I'm curious about the number of parameters that are necessary to define strongly minimal sets in such theories and, in particular, whether the geometry of the strongly minimal set matters for this. It's very easy to construct an example where a single parameter is needed to specify a strongly minimal set, the theory of an equivalence relation with infinitely many infinite equivalence classes, for instance. It's easy to modify this example to give the strongly minimal sets any of the allowed geometries.
But beyond this, I can't see how to construct an example with strongly minimal sets requiring more than one parameter. Specifically, in everything I can think of, there's always a $\varnothing$-definable equivalence relation whose equivalence classes are strongly minimal sets. So this motivates my questions.
EDIT: For the sake of making this question non-trivial, when I say that a strongly minimal set $\varphi(x)$ essentially requires $n$ parameters to define, I mean that there is a strongly minimal set $\psi(x)$ definable with $n$ parameters such that the symmetric difference of $\varphi(x)$ and $\psi(x)$ is finite, and there is no such set definable with fewer than $n$ parameters. This is the same as talking about the number of parameters needed to define the corresponding strongly minimal type.

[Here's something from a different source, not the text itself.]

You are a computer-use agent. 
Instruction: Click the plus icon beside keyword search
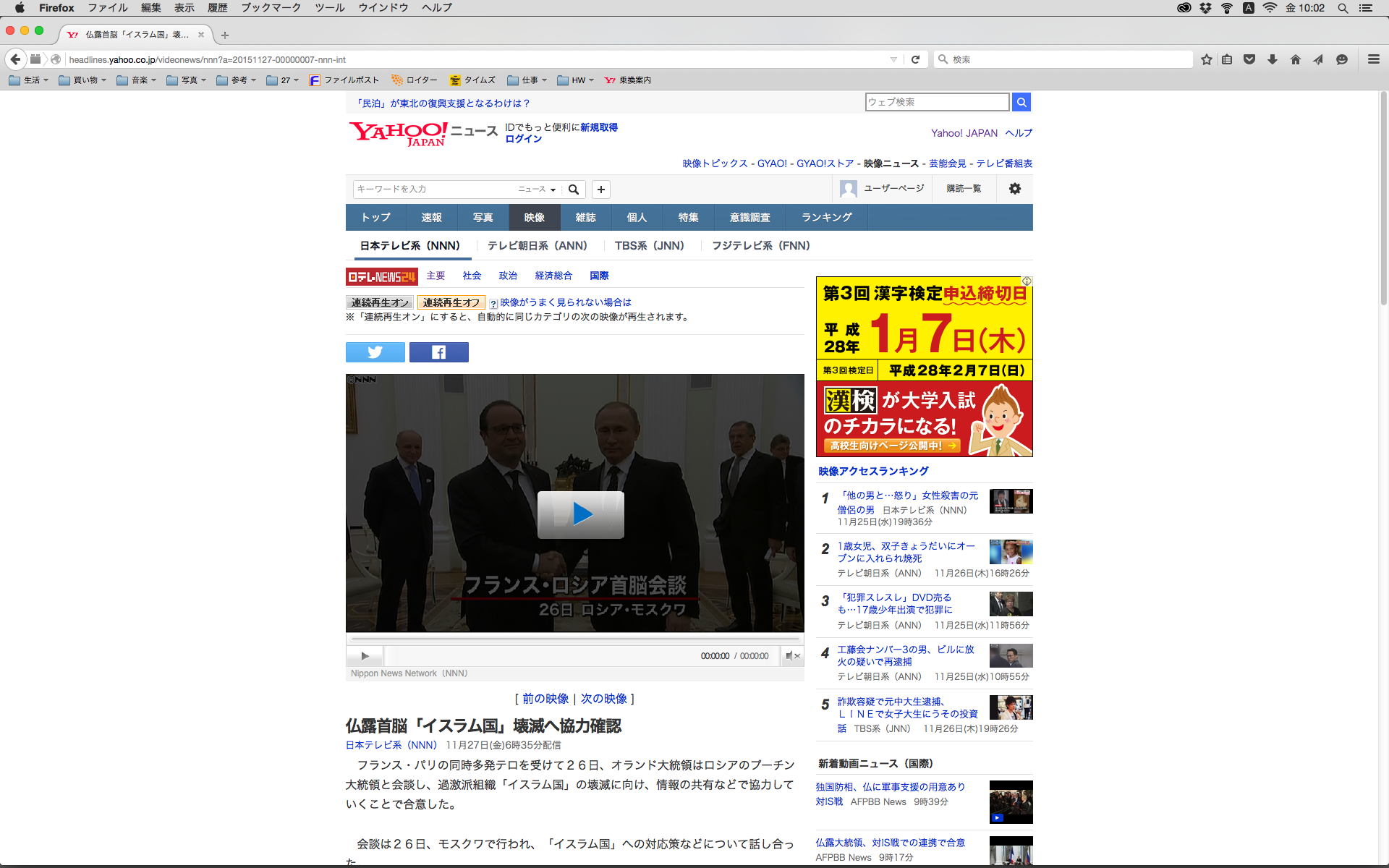(x=600, y=190)
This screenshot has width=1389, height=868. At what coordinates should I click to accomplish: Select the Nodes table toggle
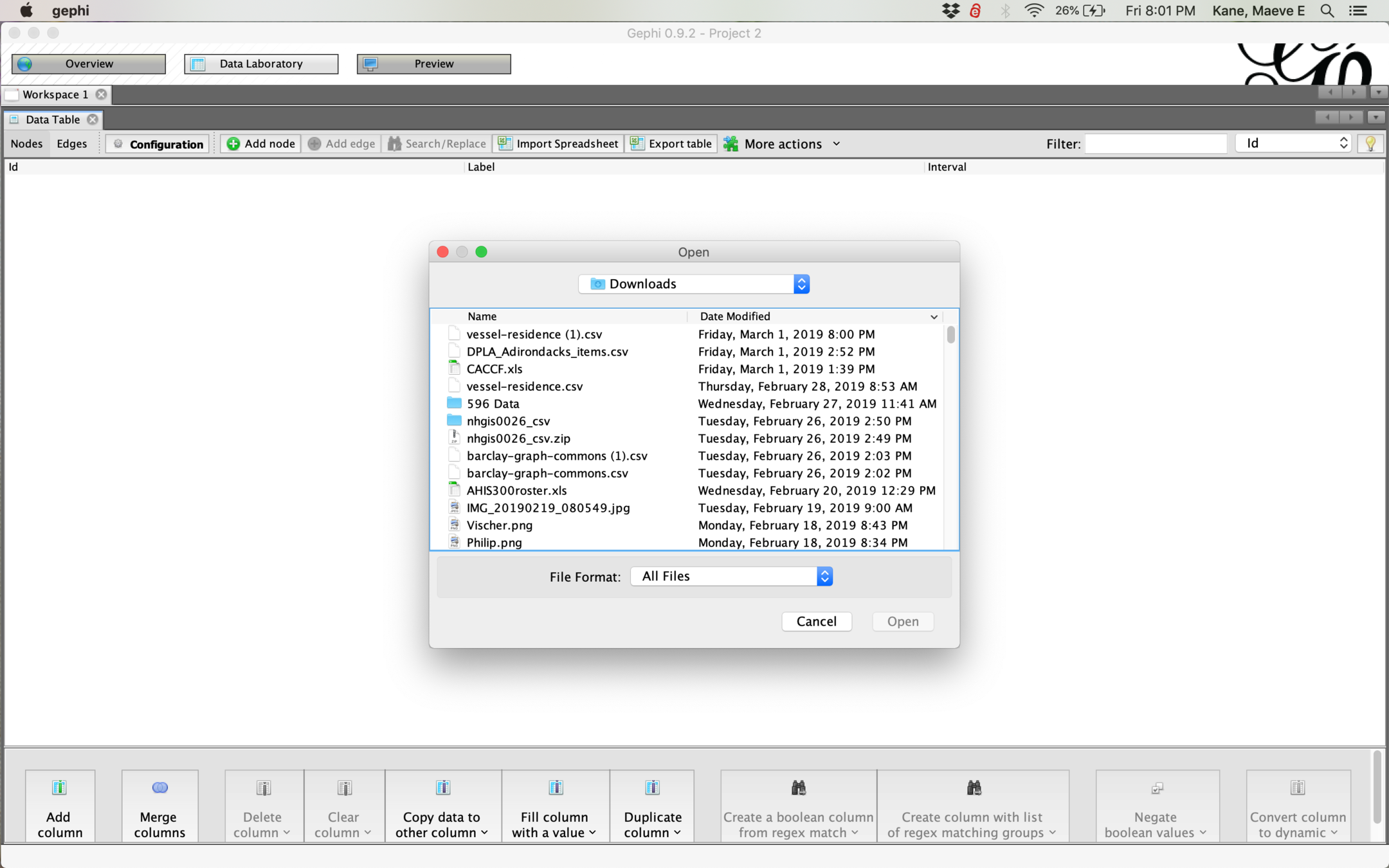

Question 1: For which $n$ are there $\aleph_0$-categorical, $\aleph_0$-stable theories with strongly minimal sets that essentially require at least $n$ parameters to define?
Question 2: For which $n$ are there such theories where every strongly minimal set essentially requires at least $n$ parameters to define?
Question 3: Does the answer change if we require that the strongly minimal sets have a certain geometry?
One way that there might be a bound on such $n$ is if the situation with the equivalence relation actually always happens. This raises another natural question.
Question 4: Does an $\aleph_0$-categorical, $\aleph_0$-stable theory always have a $\varnothing$-definable equivalence relation whose equivalence classes are all either strongly minimal or finite?
A less trivial example of this is the theory of $(\mathbb{Z}/p^k\mathbb{Z})^\omega$, which has the equivalence relation defined by $p^{k-1} x = p^{k-1} y$.
There's some precedent for bounds like this. Specifically, I vaguely recall a result of Hrushovski that implies that if there's a finite-to-finite correspondence between two strongly minimal sets, then this correspondence can require at most 3 parameters to define (beyond the parameters necessary to define the strongly minimal sets in the first place). Furthermore, the number of parameters required is closely related to the geometry. Affine spaces can require 1, projective spaces can require 2, and projective lines (over an algebraically closed field) can require 3.